→ **EXERCISES TO COMPLETE**
a: In the notes on outsiders as targets of group aggression, what two qualities make the outsider a suitable target for regressed group members?
b: Using the notes on outsiders as targets of group aggression, explain why an outsider's attempt to affiliate with the dominant group arouses rage in its members.
c: Continue the notes on outsiders as targets of group aggression from the point where they stop.

See Brief of Appellee District of Columbia at 9: "Freedman was informed by one of the legal assistants that she and other legal assistants were afraid [that he might 'buy a gun, bring it in, and shoot everybody.']" Citing record on appeal at 276.
For regressed group members, the outsider possesses two qualities that make him a suitable target for aggression: (1) he is unprotected and therefore vulnerable, and, (2) he either fails to conform to group norms or, by means of projective identification by group members, is prevented from conforming to group norms, which nonconformity serves as a rationalization for aggression by group members. See Brodey, W.M. "On the Dynamics of Narcissism. I. Externalization and Early Ego Development." The Psychoanalytic Study of Society. (New York: International Universities Press, 1965). Volume 20: 165-193 at 167 (1965) (projection may be combined with manipulation of reality for the purpose of verifying the projection).
For example, shunning behaviors by group members can be a form of projective identification that preserves the outsider's status of isolation in a group whose dominant ideology places a special premium on affiliation. Cf. Stern, F. Gold and Iron at 476 (New York: Alfred A. Knopf, 1977) (the outsider who serves as a repository of the projected forbidden sexual and aggressive impulses of the dominant group will arouse feelings of rage in group members by his attempt to affiliate or his attempt to minimize the differences between himself and the dominant group. The outsider's attempts to affiliate will enrage members of the dominant group who have projected onto him "entities from [their] psychic world," and by projecting them to the outside can better protect themselves from these inner threats.) (These dynamics serve to maintain the outsider in a permanent state of social disenfranchisement (a symbolic castrative act), see Rubin at 99).

→ **DATA**
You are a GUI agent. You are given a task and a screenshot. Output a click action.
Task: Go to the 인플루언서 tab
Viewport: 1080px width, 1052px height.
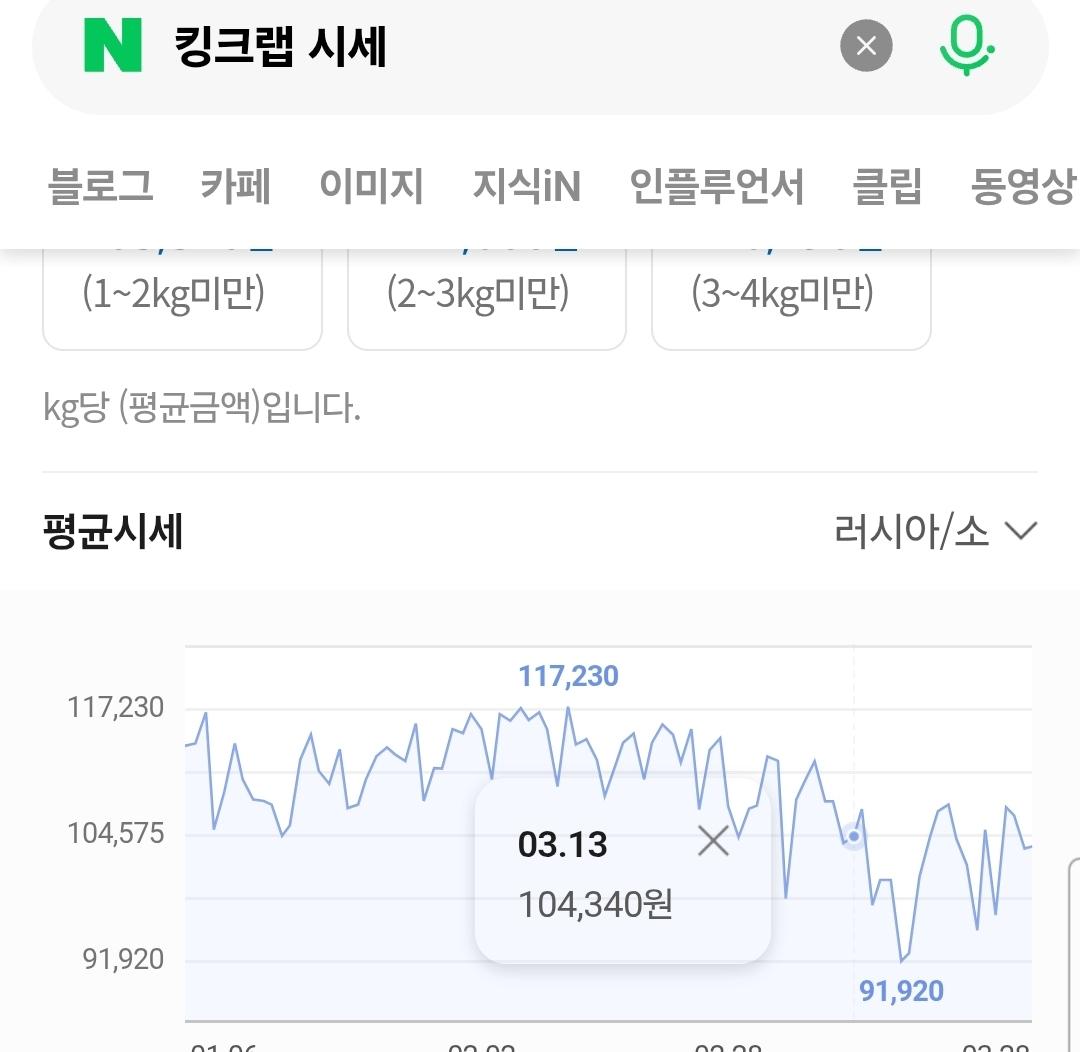click(x=716, y=186)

→ **ANSWERS BELOW**
a: He is unprotected and therefore vulnerable. He also either fails to conform to group norms or is prevented from conforming by the group members' projective identification.

b: Members of the dominant group have projected their forbidden sexual and aggressive impulses, "entities from [their] psychic world," onto the outsider. Placing these impulses outside themselves lets them better protect themselves from these inner threats. The outsider's attempt to affiliate, or to minimize the differences between himself and the group, therefore enrages them.

c:
(Incidentally, Professor Stern's book, a study of anti-Semitism in late 19th-century Germany, recounts the relationship between Gerson Bleichr”der, a wealthy German-Jewish banker and power broker and a confidant of German Chancellor Otto von Bismarck. In crucial ways the BleichrØder-Bismarck relationship parallels the relationship between Akin Gump partner and senior manager Vernon E. Jordan, Jr. and President Clinton. Stern is a professor of history at Columbia University.)
A possible example of a rage reaction in the form of sadistically-infiltrated sexual allusions by members of the dominant group can be seen in the following incident, which occurred immediately after the harassment victim attempted to affiliate with an employee. Freedman v. D.C. Dept. Human Rights, record on appeal at 13 (agency finding of fact no. 4(a)):
On the second day of Complainant's assignment with Respondent as an agency-supplied temporary employee, March 4, 1988, Complainant introduced himself to a male employee outside whose office Complainant [was assigned by Maggie Sinnott, the firm's Legal Assistant Administrator. Earlier in the day, Sinnott had removed the harassment victim from a conference room that he shared with fellow temporary employees, and placed him in an isolated area outside the office of a good-looking young male employee.] A brief time after Complainant introduced himself, a group of employees gathered in the office adjacent to the work station where Complainant [had been assigned by Sinnott]. The employees proceeded to engage in a lively and mildly sexually suggestive discussion about the size of the male employee's chest and whether it was hairy or not. The discussion lasted about two minutes.
4. Many of the employees had been hired by the same supervisory staff. To some degree many of the employees were hired to match the "precise level of differentiation," or maturity, of the hiring staff. See Kramer, P.D., Should You Leave? at 88 ("Level of self is so important, and we are so adept at detecting each other's level of self, that we invariably choose as partners, in marriage or other long-standing intimate relationships, people at our precise level of differentiation.")
Unlike many employees at the firm the harassment victim was initially hired to perform a specific task, based on his possession of skills acquired at a previous place of employment. Personality factors played a minimal role in the firm's decision to hire the harassment victim.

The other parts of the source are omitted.